The game allows for more flexibility and customization. You can use Ashes of War to modify weapons with special abilities or different scaling, and that opens up the potential weapon pool for certain classes. Ashes are earned from side-quests, killing certain enemies, or buying from shops, and you can duplicate them on more than one weapon. You can also modify a flask to provide buffs or bonuses instead of just healing.

Speaking of flasks, they make a return in Elden Ring almost unchanged. You can decide between devoting one of your flasks to restoring HP or FP and swap that at any time when you feel like you need more health or mana. New to Elden Ring is a cool feature where defeating entire groups of enemies will restore some of your flask charges, with more being restored depending on the group. This encourages you to be more aggressive and take out foes because fighting instead of running away can give you a near-full refill, so you waste less time returning from a checkpoint.

One feature I particularly loved is the ability to summon Spirit Familiars. Think of these as a light version of summoning co-op players. These familiars come in a variety of types, and they can be summoned at any time as long as you've found and activated a Spirit Pool, and they cost very few FP. They're not as strong as a real player, but the flexibility means they can work for any play style. It's also cool to summon a giant jellyfish to blast your foes.

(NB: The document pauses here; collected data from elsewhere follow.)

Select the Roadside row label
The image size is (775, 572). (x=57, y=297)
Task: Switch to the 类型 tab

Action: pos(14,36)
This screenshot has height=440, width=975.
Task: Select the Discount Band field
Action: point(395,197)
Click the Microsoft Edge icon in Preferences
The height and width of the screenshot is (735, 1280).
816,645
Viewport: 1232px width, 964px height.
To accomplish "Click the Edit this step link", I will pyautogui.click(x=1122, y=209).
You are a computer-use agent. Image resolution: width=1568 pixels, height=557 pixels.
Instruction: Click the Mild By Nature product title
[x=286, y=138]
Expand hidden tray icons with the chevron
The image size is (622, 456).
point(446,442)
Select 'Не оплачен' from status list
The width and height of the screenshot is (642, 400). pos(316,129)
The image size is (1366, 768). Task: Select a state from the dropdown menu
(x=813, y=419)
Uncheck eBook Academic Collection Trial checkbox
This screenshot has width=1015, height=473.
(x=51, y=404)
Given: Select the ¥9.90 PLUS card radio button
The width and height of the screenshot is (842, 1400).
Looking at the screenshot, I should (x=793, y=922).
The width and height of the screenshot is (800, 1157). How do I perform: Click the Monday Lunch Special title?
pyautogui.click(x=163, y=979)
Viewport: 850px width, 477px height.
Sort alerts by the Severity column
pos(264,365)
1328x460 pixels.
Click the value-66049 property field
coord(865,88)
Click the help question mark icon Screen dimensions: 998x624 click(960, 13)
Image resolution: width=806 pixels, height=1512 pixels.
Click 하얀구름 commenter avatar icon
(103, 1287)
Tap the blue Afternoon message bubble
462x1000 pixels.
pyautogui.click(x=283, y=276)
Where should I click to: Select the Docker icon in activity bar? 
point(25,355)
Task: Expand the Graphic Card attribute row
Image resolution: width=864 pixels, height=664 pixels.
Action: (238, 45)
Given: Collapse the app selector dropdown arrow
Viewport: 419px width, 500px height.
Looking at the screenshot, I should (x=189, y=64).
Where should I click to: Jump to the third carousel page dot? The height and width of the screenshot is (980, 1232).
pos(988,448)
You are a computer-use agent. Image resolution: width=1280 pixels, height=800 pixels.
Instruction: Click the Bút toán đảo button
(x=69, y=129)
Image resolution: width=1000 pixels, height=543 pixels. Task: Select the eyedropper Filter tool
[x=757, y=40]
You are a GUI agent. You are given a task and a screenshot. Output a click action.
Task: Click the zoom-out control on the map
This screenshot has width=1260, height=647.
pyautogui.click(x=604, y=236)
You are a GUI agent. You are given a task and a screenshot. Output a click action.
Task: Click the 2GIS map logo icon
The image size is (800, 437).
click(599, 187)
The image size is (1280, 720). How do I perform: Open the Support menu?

If there's one thing that I felt cold about, it was mounted combat. It never felt fun or engaging, and it didn't mesh well with the weighty precision combat of a Soulslike. Melee combat felt like a chore, and ranged combat felt much like unmounted combat except my dodge was worse. You can occasionally get into a groove of circling around foes and peppering them with magic bolts, but I mostly used the horse for movement and found any excuse I could to get off the steed for combat.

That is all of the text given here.